Consult slides also pose challenges. “Foreign slides come with their own set of problems, including their own barcodes,” he said. Multiple barcodes on one slide can confuse the scanner barcode reader. “Putting your own barcode on is recommended so that it links the newly accessioned case to your lab information system, and that may require double labeling, or a piggyback label to cover the outside foreign label.” And because pathologists want to be able to read the foreign label, one solution is to place a new label with a transparent top and its own barcode over the outside label. The clear portion obscures the foreign barcode so it isn’t read by the scanner, he said, but a pathologist can still review the consult slide details. And the slide then can be returned without damaging the client’s original label. “There are vendors who supply such labels to deal with consult slides.”

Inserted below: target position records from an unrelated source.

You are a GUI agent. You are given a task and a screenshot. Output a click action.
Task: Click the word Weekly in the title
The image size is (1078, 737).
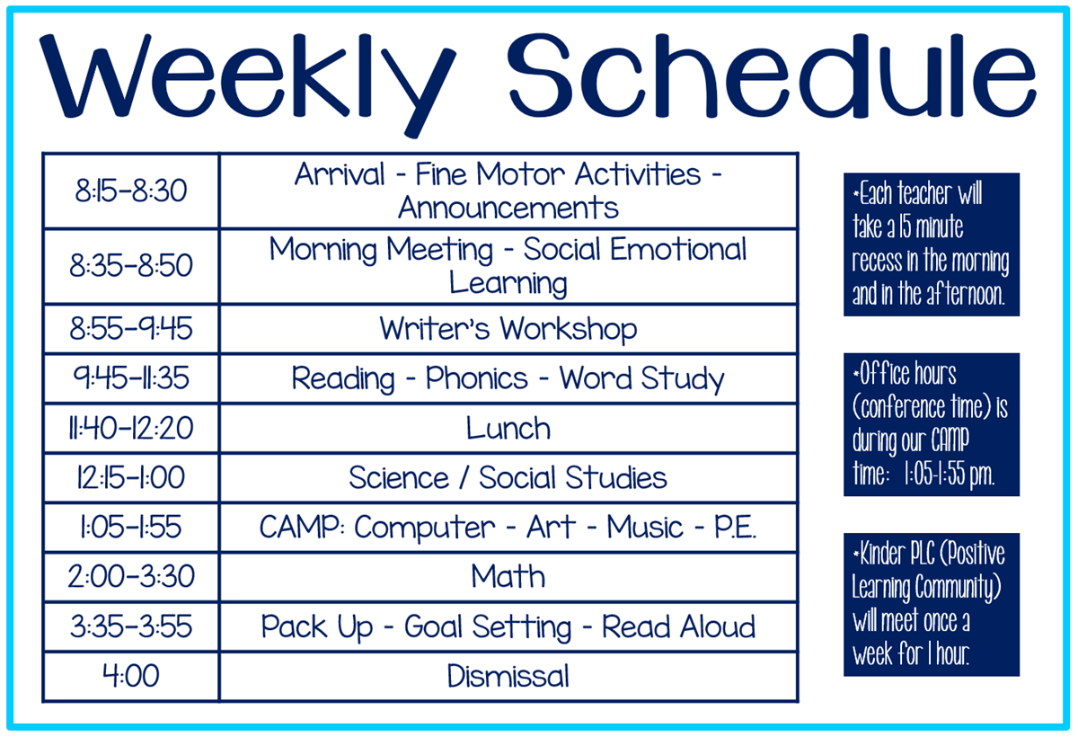pyautogui.click(x=247, y=82)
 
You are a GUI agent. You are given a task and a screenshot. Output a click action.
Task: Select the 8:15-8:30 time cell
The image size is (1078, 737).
pyautogui.click(x=131, y=191)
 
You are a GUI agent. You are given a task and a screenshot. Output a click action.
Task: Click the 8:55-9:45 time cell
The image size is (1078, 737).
pyautogui.click(x=131, y=329)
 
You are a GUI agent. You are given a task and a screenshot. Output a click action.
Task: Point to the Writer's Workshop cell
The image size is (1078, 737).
pyautogui.click(x=508, y=329)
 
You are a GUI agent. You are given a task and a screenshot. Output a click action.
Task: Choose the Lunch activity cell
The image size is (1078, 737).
pyautogui.click(x=508, y=428)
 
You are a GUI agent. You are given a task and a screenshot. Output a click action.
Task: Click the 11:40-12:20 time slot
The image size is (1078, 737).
pyautogui.click(x=131, y=428)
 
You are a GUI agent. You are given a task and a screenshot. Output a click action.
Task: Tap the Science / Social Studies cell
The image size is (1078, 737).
pyautogui.click(x=508, y=477)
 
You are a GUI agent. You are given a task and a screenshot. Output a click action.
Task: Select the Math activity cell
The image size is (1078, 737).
pyautogui.click(x=508, y=576)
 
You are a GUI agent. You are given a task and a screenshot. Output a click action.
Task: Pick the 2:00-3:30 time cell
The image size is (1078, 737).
pyautogui.click(x=131, y=576)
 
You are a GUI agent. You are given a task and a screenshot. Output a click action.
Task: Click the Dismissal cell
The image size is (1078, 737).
pyautogui.click(x=508, y=676)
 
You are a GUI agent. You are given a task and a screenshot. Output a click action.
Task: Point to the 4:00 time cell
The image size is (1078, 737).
pyautogui.click(x=131, y=676)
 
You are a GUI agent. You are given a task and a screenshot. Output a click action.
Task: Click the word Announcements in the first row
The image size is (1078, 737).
pyautogui.click(x=508, y=208)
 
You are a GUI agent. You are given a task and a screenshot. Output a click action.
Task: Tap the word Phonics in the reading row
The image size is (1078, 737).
pyautogui.click(x=476, y=379)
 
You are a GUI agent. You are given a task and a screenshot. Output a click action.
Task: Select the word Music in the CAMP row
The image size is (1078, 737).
pyautogui.click(x=645, y=527)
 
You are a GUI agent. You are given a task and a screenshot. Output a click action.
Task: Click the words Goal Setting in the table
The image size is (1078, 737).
pyautogui.click(x=488, y=627)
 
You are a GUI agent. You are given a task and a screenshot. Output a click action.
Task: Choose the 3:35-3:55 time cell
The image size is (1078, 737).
pyautogui.click(x=131, y=626)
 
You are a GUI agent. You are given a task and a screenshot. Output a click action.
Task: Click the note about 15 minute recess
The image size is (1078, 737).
pyautogui.click(x=932, y=244)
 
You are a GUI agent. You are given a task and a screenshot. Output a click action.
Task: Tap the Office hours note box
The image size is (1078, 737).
pyautogui.click(x=932, y=424)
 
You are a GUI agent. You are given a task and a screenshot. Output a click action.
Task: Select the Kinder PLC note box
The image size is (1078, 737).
pyautogui.click(x=932, y=605)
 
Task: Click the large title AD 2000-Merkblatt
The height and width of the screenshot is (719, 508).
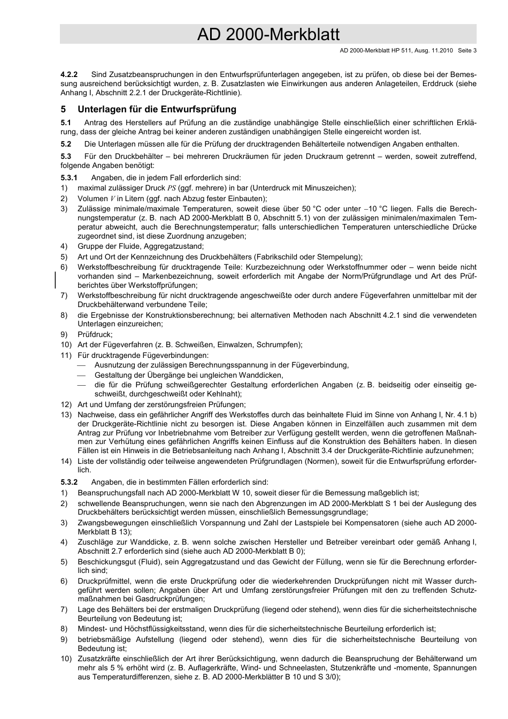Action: [268, 35]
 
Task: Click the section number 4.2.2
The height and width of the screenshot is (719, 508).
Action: [69, 74]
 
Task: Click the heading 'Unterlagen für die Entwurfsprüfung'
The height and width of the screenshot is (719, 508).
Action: [157, 109]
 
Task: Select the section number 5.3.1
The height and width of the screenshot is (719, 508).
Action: [69, 178]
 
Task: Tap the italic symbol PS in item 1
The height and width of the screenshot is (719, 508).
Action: [172, 188]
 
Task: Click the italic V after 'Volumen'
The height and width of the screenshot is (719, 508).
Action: [112, 198]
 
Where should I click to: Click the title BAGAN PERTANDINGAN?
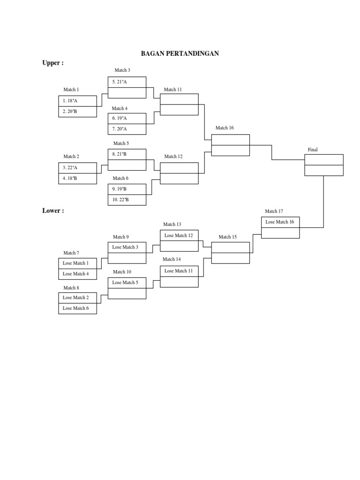(180, 54)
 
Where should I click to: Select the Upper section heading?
(53, 63)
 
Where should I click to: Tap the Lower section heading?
(53, 211)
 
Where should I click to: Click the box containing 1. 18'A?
(77, 101)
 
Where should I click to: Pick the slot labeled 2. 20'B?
(77, 112)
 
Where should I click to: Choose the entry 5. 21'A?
(127, 82)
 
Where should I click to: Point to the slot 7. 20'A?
(127, 129)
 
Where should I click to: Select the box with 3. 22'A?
(77, 168)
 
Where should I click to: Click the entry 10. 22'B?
(127, 200)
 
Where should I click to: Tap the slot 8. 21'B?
(127, 154)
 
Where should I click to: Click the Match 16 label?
(225, 128)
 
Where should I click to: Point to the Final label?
(313, 150)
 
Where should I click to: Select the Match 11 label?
(173, 90)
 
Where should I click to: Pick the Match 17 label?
(274, 211)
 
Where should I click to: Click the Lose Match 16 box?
(280, 222)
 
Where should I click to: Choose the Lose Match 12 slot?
(179, 236)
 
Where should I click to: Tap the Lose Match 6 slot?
(77, 308)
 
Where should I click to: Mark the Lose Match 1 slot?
(77, 263)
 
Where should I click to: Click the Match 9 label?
(121, 237)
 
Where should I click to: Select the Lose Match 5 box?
(127, 283)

In a manual workflow, the quality check (QC) for slides is completed in the histology lab. “What happens in the digital system?” The question, he said, is whether the QC work should be done before or after scanning. “Everyone has a different solution, and some people have no solution,” he said. If the QC is completed before scanning, that involves having someone check each slide. “It’s manual, and it’s highly subjective and laborious,” and isn’t feasible for an operation in which all slides are scanned. “It actually goes against trying to automate this process.”

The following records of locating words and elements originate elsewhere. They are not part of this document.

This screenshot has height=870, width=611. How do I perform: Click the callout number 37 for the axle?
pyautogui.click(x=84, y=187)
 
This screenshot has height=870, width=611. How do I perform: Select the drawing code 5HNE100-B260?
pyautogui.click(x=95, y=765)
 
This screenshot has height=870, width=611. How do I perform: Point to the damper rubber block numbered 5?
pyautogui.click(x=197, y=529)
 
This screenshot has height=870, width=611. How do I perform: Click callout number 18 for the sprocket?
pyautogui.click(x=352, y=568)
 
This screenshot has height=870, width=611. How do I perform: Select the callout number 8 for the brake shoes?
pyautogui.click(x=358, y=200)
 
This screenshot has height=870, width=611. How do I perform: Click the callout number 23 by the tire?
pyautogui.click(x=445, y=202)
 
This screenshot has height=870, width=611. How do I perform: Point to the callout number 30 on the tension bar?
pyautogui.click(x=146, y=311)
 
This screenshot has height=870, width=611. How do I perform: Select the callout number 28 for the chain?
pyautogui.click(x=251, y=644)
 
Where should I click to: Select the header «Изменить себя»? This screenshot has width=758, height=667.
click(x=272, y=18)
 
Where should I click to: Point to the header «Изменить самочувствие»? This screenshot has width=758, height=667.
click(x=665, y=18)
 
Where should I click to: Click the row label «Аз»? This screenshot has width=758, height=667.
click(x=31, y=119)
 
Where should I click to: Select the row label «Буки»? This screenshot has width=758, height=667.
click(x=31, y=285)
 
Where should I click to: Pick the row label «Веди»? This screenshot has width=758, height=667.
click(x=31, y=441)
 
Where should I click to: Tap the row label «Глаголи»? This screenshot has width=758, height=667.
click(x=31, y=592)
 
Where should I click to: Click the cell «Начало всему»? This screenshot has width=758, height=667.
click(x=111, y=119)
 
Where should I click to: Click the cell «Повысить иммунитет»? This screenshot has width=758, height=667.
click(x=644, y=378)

Another option is to QC slides post-scan, and have technologists pan only select digital slides at low magnification to assess for imaging artifacts. “There are some labs doing that, but it still takes time and they don’t look at everything.” Or slides can be sent to the pathologist without any QC, and if the pathologist finds an area of concern, they can request a rescan. Artificial intelligence tools that can perform this QC work are being developed, he said. Thus far, researchers have reported developing machine learning tools that can detect blur factor in images, create heatmaps that show where slides may be out of focus, detect tissue folds, perform stain normalization and correction, and even create “fake” sections. HistoQC, an open-source QC tool, is one tool that has gained popularity (available on Github—go to github.com/choosehappy/histoQC).

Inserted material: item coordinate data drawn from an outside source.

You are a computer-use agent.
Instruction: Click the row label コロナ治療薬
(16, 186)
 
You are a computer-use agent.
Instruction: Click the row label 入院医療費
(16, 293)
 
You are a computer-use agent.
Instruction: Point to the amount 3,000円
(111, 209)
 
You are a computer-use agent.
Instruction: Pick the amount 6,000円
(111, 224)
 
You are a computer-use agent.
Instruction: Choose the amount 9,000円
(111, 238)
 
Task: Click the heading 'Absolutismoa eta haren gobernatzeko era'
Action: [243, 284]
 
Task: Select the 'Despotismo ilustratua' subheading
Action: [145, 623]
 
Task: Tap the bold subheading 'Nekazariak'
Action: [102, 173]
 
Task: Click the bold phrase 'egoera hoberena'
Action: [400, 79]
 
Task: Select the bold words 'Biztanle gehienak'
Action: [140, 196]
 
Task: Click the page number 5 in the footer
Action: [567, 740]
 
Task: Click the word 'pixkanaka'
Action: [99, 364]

The CAP and the National Society for Histotechnology offer HistoQIP, in which an expert panel of histotechnologists and pathologists evaluate submitted slides for histology and scanning technique plus quality using grading criteria. Dr. Pantanowitz’s laboratory is a new enrollee. Their experience so far: “Scoring is quite harsh, but it has allowed us to improve the quality of our slides,” which he calls “perfect for a good, successful digital pathology operation.”
“AI developers are looking at using greater heterogeneous data for training models and trying to make sure they accommodate for artifacts. I don’t think it’s possible to do that for every case and every type of artifact,” he said. “So I think it’s time we also started standardizing our preimaging steps.”
Charna Albert is CAP TODAY associate contributing editor.